Rus Devlet Müzesi günümüzde 370.000 parça esere sahip olup, sadece Rus sanatçıların eserlerini sergilemektedir. Müze, bu eserlerin ve koleksiyonların sergilendiği dört saraydan oluşmaktadır. Koleksiyonların kronolojik çerçevesi çok geniş olup 2. yüzyıldan günümüze kadar gelen bir yelpazeyi içermektedir. Rus resim sanatının gelişim ve tarihinin kronolojik bir sırayla ve en gözde eserlerle izlenebileceği tek mekândır. Dünyanın en geniş binalarından biri olan bu bina, Rusların sanata ne kadar düşkün olduklarının bir simgesidir aynı zamanda…

Müzede resim tabloları; altın, gümüş, sedef, zümrüt, ağaç ve dokuma işçiliğinin şaheserleri; heykel ve büstler… sergileniyor. Müzenin duvar ve tavanları ise ayrı bir güzellikte, çeşitli resim ve desenlerle dekore edilmiş. Müzede, bana göre, daha çok Hıristiyanlığa ve Çarlık dönemine ait eser ve simgeler öne çıkarılmış. Devrimci mücadeleyi anlatan veya anımsatan eserler yoktu. Sovyet dönemine ait hiçbir esere rastlamadım. Eskiden vardı da kaldırılmış mı? Bilemiyorum.

Müzeyi turistler 100 Ruble ödeyerek gezebiliyor. Fotoğraf çekme ve kamera kaydı için de ayrıca para alınıyor. Müzelerin bazı bölümlerinde ise fotoğraf çekimi ve kamera kaydı yasak.

Kandaki Diriliş Kilisesi

Eski Rus stilindeki bu fevkalade kilise, Çar II. Aleksandr’ın 1 Mart 1881 yılında bir suikasta uğrayıp ölümcül yarayı aldığı yerde yapılmıştır. 1883-1907 yılları arasında tamamlanan kilise, 16-17. yüzyıl Rus mimarisi tarzında inşa edilip, Moskova’da Kızıl Meydan’daki katedralden esinlenilerek yapılmıştır.

[Metin ve öğe konumu kayıtları]

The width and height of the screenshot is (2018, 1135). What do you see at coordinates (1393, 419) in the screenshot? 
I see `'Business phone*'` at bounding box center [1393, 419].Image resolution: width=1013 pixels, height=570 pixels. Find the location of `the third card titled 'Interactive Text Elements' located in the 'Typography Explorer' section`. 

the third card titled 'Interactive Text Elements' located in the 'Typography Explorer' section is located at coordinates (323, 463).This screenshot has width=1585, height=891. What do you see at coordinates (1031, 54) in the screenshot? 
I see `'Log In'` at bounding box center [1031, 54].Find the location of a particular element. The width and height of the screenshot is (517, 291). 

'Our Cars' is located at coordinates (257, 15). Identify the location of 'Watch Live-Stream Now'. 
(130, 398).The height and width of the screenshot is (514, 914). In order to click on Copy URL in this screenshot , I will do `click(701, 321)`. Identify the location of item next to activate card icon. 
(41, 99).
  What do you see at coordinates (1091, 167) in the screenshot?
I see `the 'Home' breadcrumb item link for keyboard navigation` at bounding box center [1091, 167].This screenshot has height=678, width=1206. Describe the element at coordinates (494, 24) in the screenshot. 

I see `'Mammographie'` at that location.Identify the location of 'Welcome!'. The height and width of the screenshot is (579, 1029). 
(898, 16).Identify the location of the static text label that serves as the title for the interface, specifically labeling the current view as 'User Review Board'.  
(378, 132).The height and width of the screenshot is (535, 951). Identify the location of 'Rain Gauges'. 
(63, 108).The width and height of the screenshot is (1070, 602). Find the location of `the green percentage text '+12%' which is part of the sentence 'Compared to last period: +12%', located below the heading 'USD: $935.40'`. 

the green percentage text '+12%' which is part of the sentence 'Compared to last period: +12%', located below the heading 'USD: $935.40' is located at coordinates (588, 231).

Alıştırma: Rus Devlet Müzesi metninin "Müzede resim tabloları;" ile "kamera kaydı yasak." arasındaki bölümünü, bu ifadeler de dahil olmak üzere, "zümrüt" kelimesini "yakut" ile değiştirerek yeniden yazın.

Alıştırmanın Çözümü:
Müzede resim tabloları; altın, gümüş, sedef, yakut, ağaç ve dokuma işçiliğinin şaheserleri; heykel ve büstler… sergileniyor. Müzenin duvar ve tavanları ise ayrı bir güzellikte, çeşitli resim ve desenlerle dekore edilmiş. Müzede, bana göre, daha çok Hıristiyanlığa ve Çarlık dönemine ait eser ve simgeler öne çıkarılmış. Devrimci mücadeleyi anlatan veya anımsatan eserler yoktu. Sovyet dönemine ait hiçbir esere rastlamadım. Eskiden vardı da kaldırılmış mı? Bilemiyorum.

Müzeyi turistler 100 Ruble ödeyerek gezebiliyor. Fotoğraf çekme ve kamera kaydı için de ayrıca para alınıyor. Müzelerin bazı bölümlerinde ise fotoğraf çekimi ve kamera kaydı yasak.